The first batch of emails sent on March 10th, 2016 were made to look like they came from Google and encouraged recipients to boost their security by changing passwords, but redirected to a site the hackers controlled. They proceeded to break into accounts some staffers hadn't used in almost a decade, indicating a serious brute force crawling of the internet. Those revealed contact lists for private emails of Clinton campaign staffers. By the second email barrage on March 11th, the hackers had found addresses for and sent phishing emails to high-value targets like Clinton aide Robert Russo and campaign chairman John Podesta.

Those personal emails seemed to be key. The hackers ran into resistance when they tried to attack the Clinton campaign's designated hillaryclinton.com email accounts, which were protected by two-factor authentication.
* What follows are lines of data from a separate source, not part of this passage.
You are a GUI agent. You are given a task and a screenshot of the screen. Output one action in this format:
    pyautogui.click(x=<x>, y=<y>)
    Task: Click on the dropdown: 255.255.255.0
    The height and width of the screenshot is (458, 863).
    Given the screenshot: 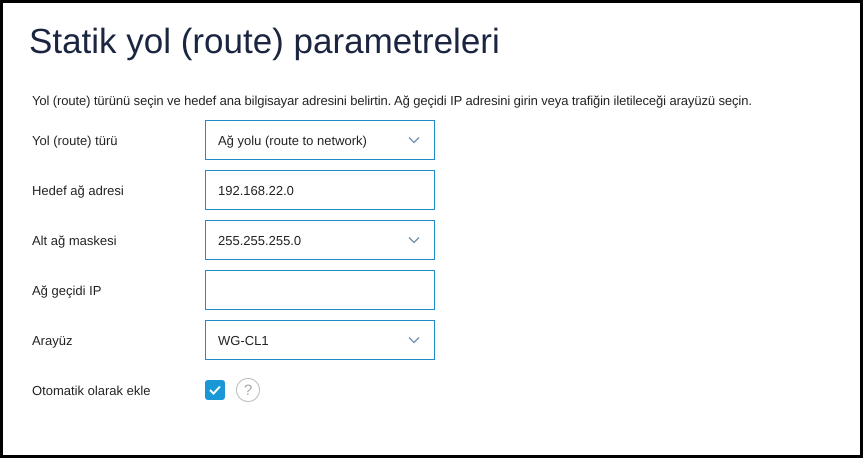 What is the action you would take?
    pyautogui.click(x=320, y=240)
    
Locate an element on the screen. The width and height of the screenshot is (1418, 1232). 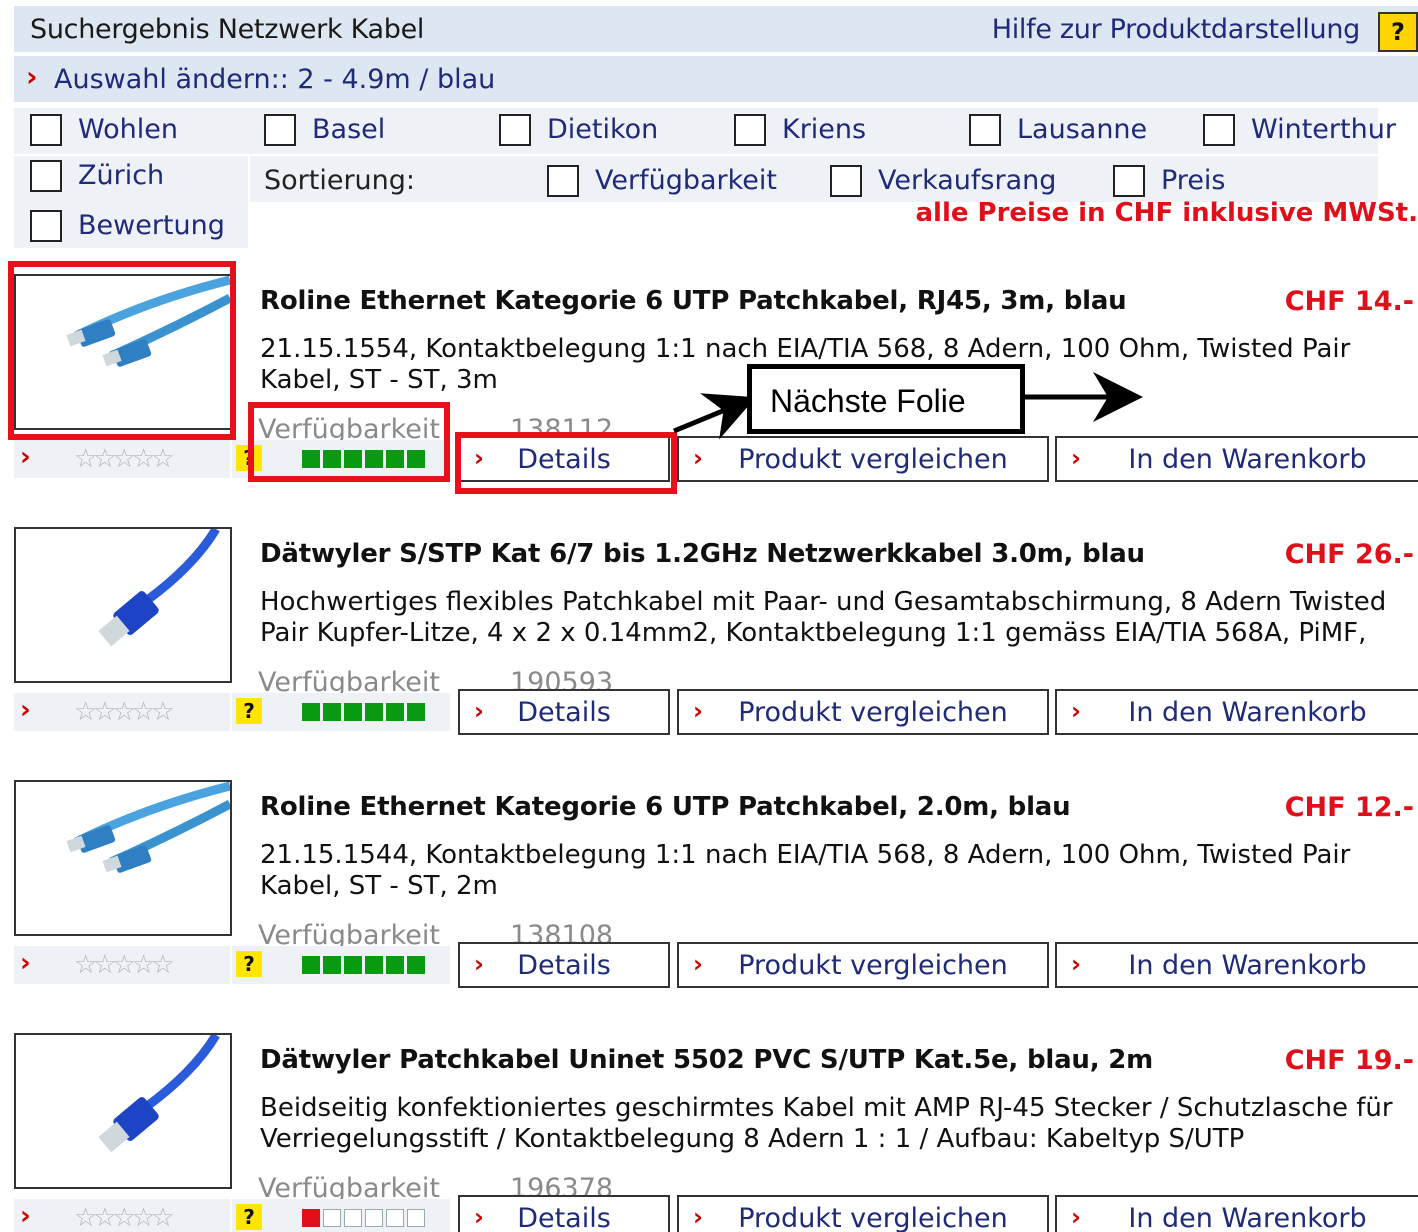
next-slide-callout: Nächste Folie is located at coordinates (886, 399).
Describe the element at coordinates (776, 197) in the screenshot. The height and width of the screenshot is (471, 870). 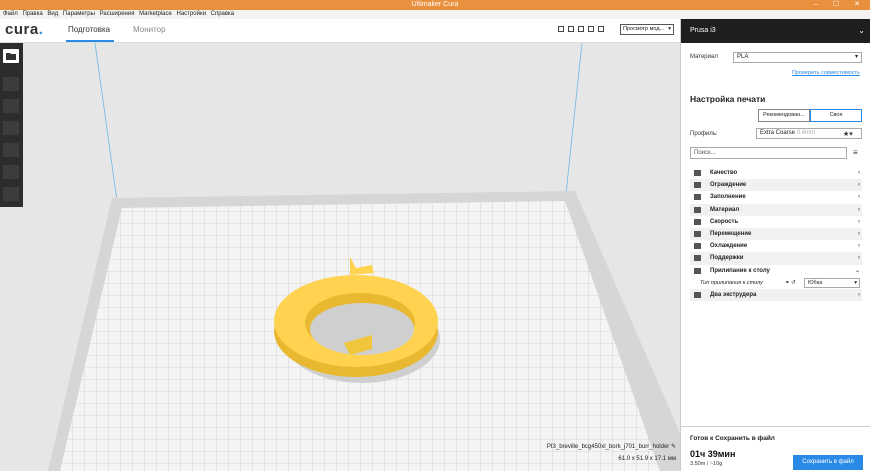
I see `setting-category-infill: Заполнение ‹` at that location.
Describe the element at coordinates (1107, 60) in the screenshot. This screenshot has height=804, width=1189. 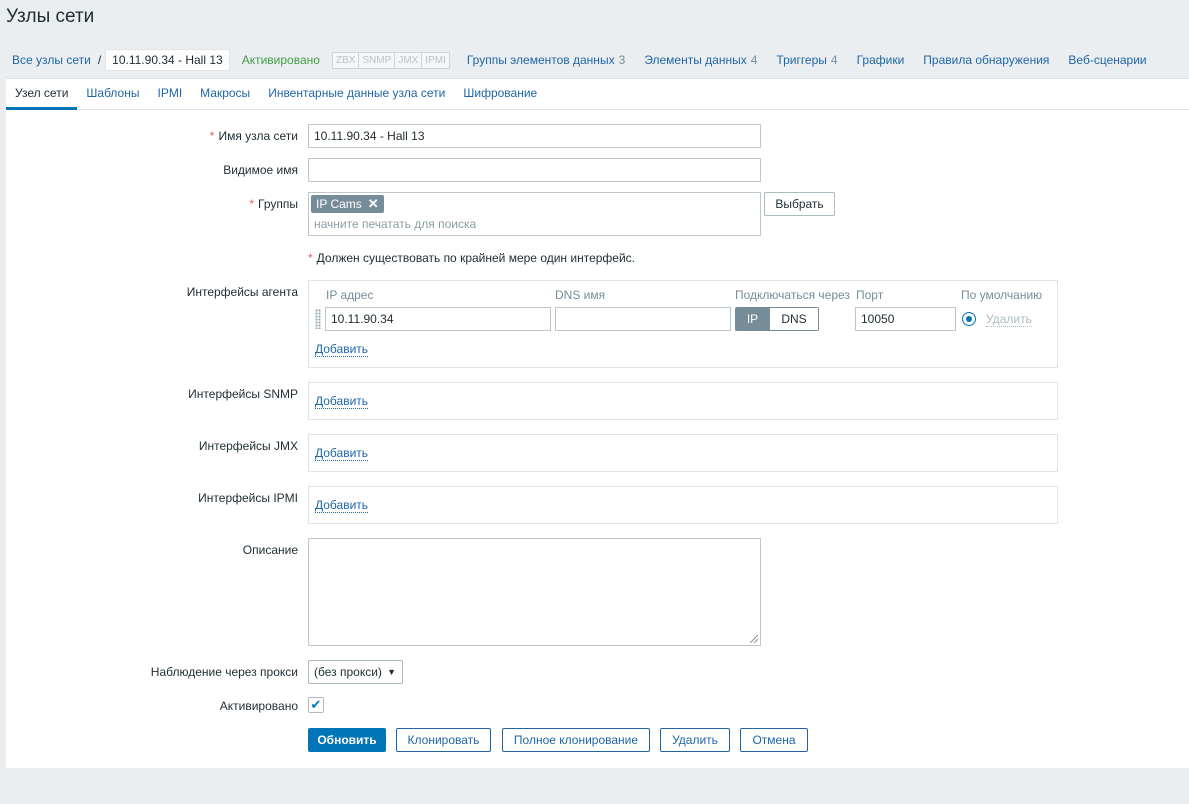
I see `nav-web-scenarios: Веб-сценарии` at that location.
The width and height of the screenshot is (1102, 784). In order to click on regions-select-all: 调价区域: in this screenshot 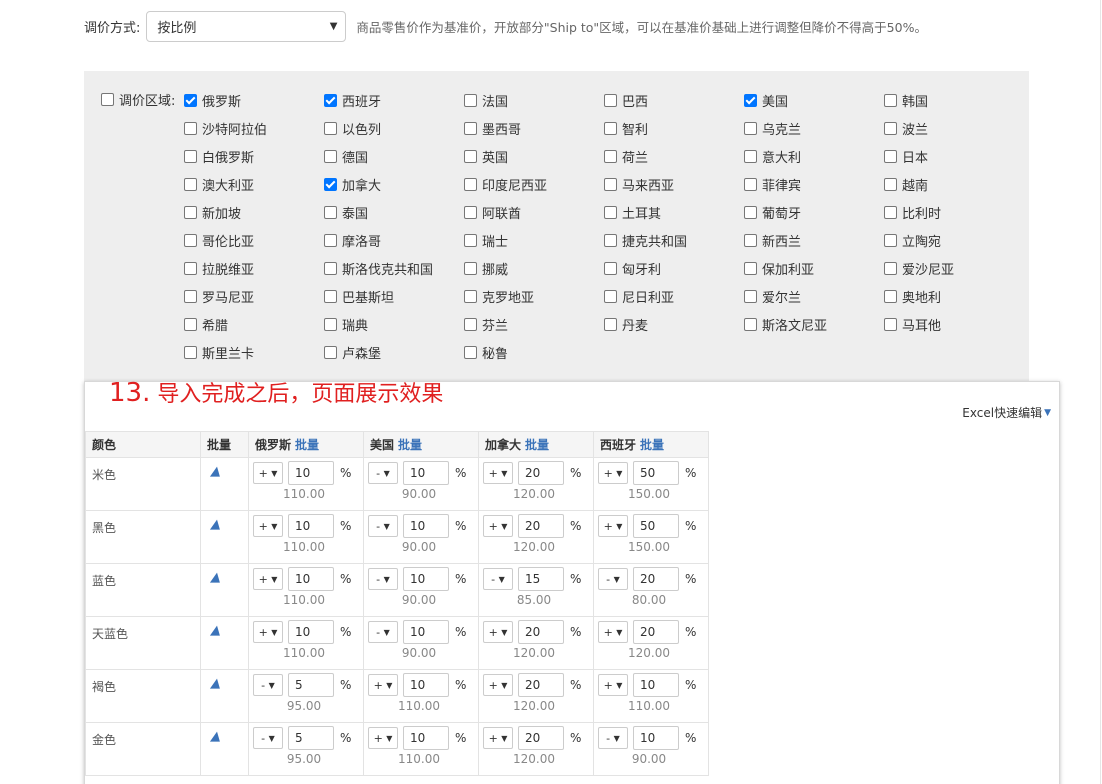, I will do `click(138, 100)`.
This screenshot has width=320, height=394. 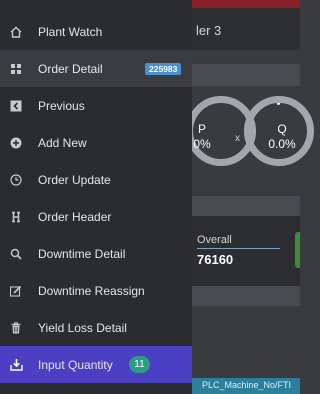 What do you see at coordinates (164, 69) in the screenshot?
I see `order-number-badge: 225983` at bounding box center [164, 69].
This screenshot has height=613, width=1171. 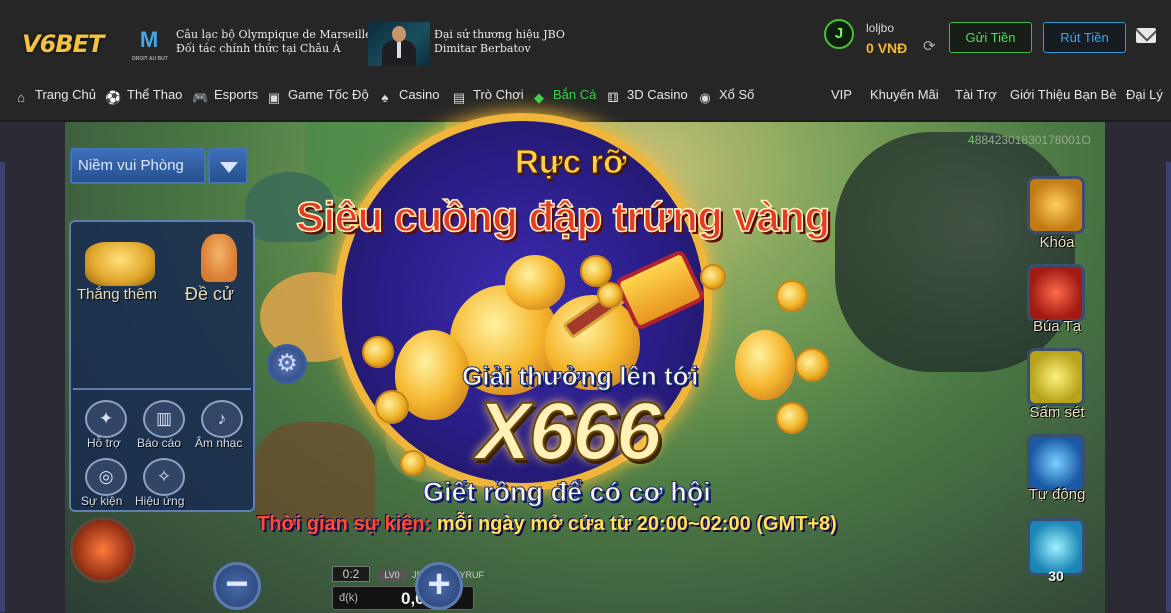 What do you see at coordinates (1056, 377) in the screenshot?
I see `lightning-icon` at bounding box center [1056, 377].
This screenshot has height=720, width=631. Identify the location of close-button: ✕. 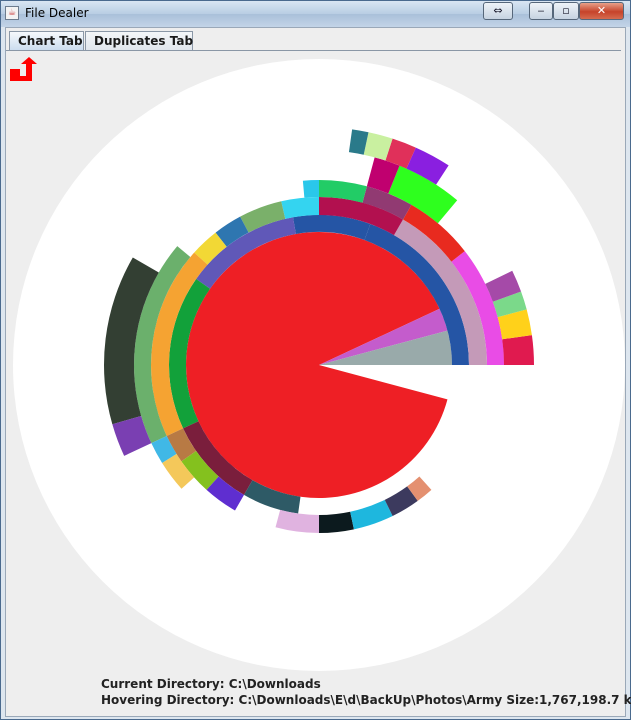
(602, 11).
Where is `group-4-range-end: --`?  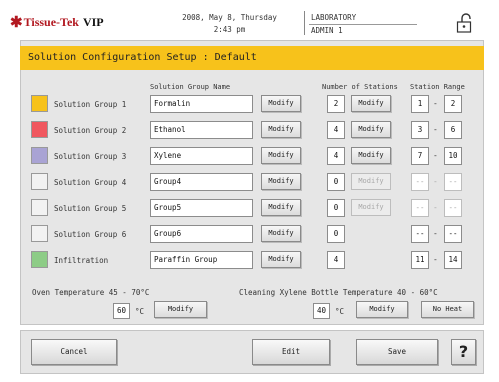 group-4-range-end: -- is located at coordinates (453, 182).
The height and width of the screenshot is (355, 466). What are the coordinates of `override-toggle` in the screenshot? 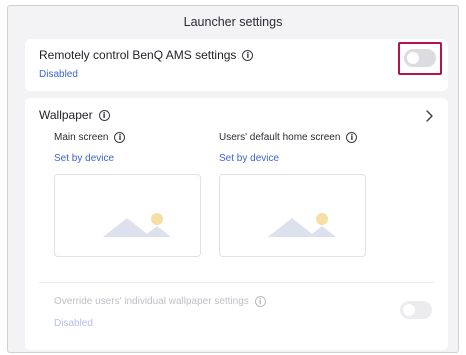 It's located at (416, 310).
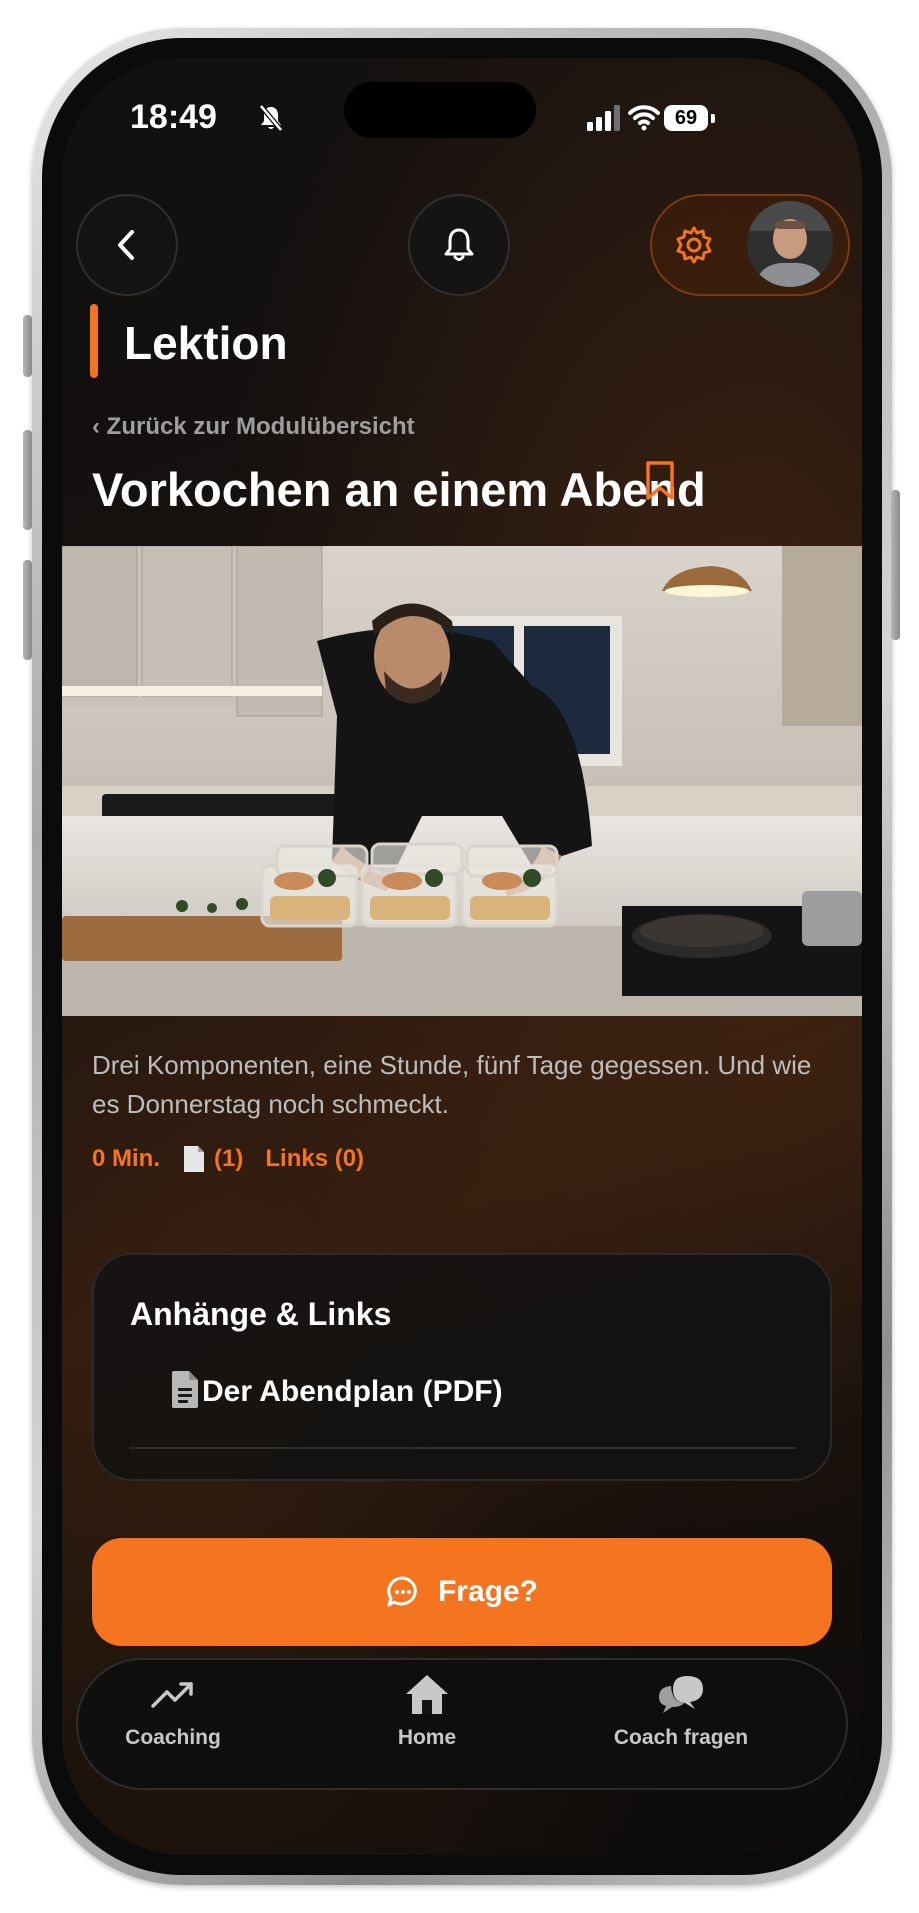  What do you see at coordinates (681, 1738) in the screenshot?
I see `tab-coach-fragen-label: Coach fragen` at bounding box center [681, 1738].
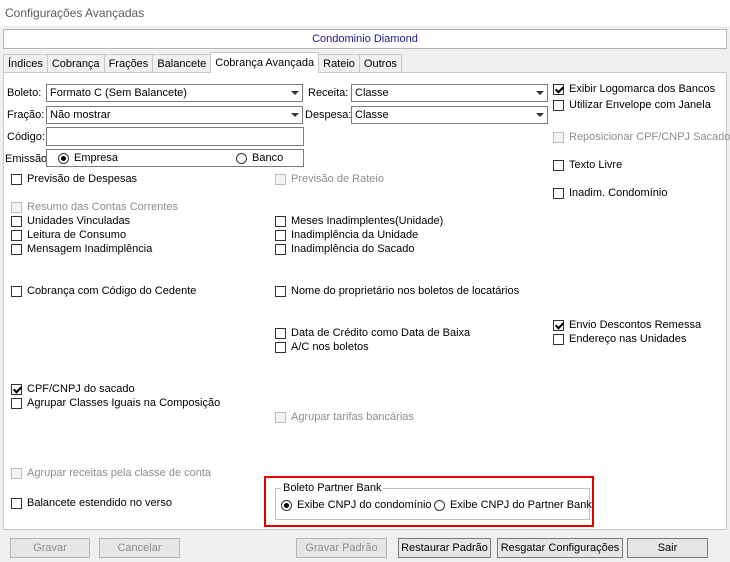 This screenshot has height=562, width=730. Describe the element at coordinates (330, 347) in the screenshot. I see `ac-boletos-label: A/C nos boletos` at that location.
But through persistence, they worked up the chain. On March 19th, according to documents previously published on Wikileaks, the hackers sent Podesta an email with a malicious link that was clicked on shortly thereafter, giving them access to at least 50,000 of his messages.

The phishing attempts continued through March, but the FBI started getting suspicious by the end of the month. Cybersecurity agency Secureworks, which had been tracking the suspected Russia-supported hacker collective Fancy Bear, caught on to who they were targeting and alerted authorities. By early April, Fancy Bear had moved on from campaign and DNC Democrats to target others. They particularly focused on vote security officials, including the DNC's former director of voter protection, whose personal account the group tried to break into many times since 2015.

By later April, the DNC had realized there had been a serious compromise of their security. The Trump campaign had gotten some information that it happened, as a Russian government-connected professor told former Trump foreign policy advisor George Papadopoulos on April 26th that the Kremlin had gotten dirt on Clinton. Then-chief executive of the DNC Amy Dacey was informed of the breach at the end of April, and on June 10th, a super-secret all-hands meeting told staffers about the breach.

Days later, after a cybersecurity firm cleaned the DNC staff's computers and devices, Julian Assange announced on British television that Wikileaks would publish Clinton's emails soon. The DNC publicly accused Fancy Bear as a Russian-backed group that broke into their systems. Days after that, the hacker Guccifer 2.0 first contacted news site The Smoking Gun. By the AP's count, Guccifer, Wikileaks and DCLeaks published over 150,000 emails taken from more than a dozen Democrats, all of whom had been phished at their personal or professional email accounts by Fancy Bear. And then, in October, Podesta's emails were released -- as the AP notes, on the same day that the audio tape was released wherein Trump brags about sexually harassing women.